→ **THE PROBLEM**:
Leave the images out, and copy each of the records below exactly.

─── DATA SECTION

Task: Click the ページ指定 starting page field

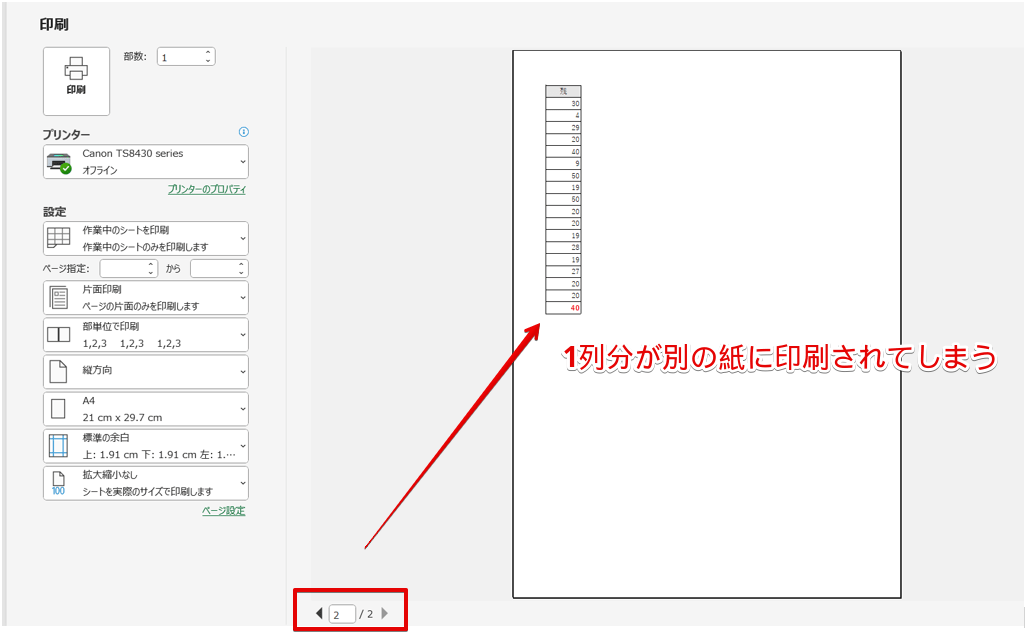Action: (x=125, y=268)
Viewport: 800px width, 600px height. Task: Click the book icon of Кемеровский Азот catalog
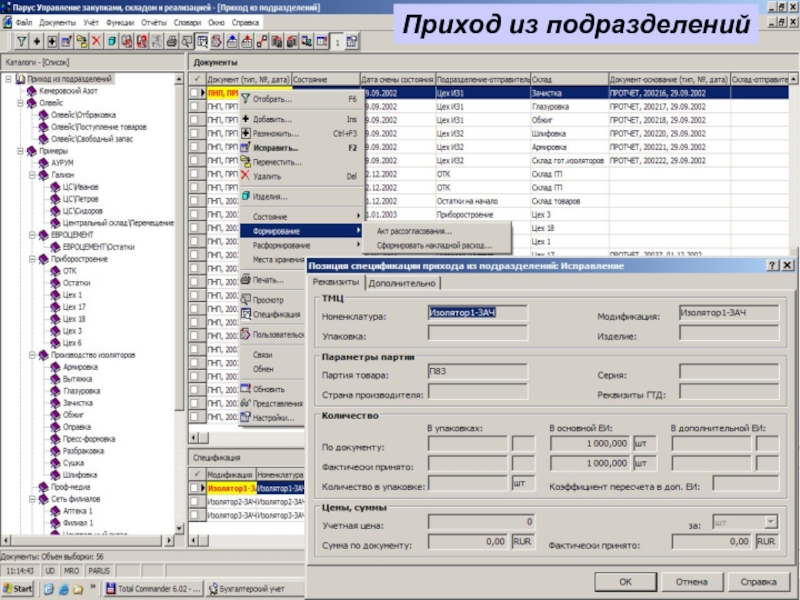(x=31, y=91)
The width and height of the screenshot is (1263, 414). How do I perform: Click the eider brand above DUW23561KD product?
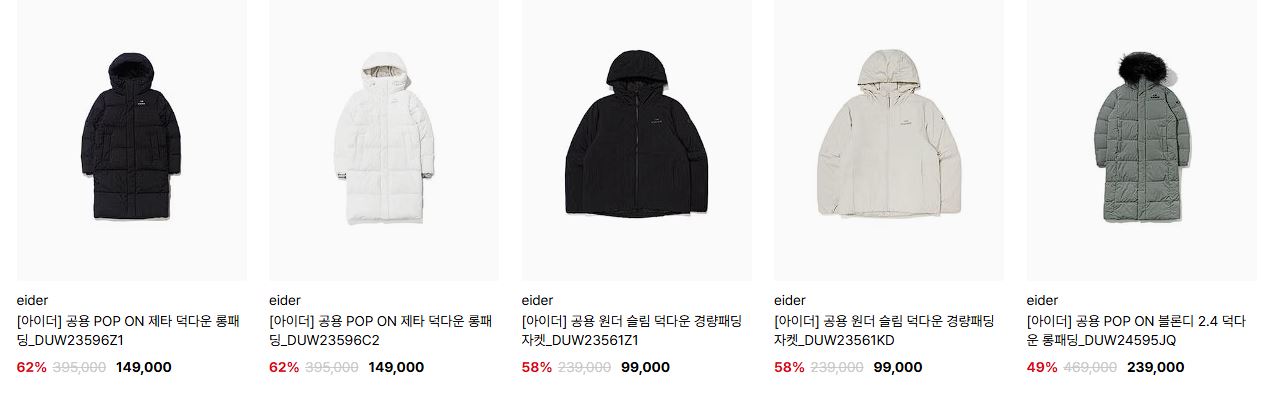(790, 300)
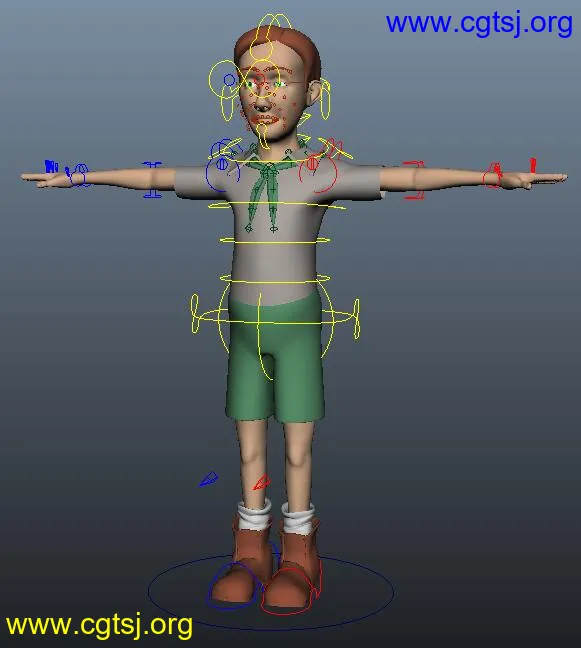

──────

→ **ANSWER AREA**:
Task: Click the ページ指定 starting page field

Action: (x=125, y=268)
Viewport: 800px width, 600px height. Task: Click the book icon of Кемеровский Азот catalog
(x=31, y=91)
The width and height of the screenshot is (1263, 414). How do I perform: Click the eider brand above DUW23561KD product?
(790, 300)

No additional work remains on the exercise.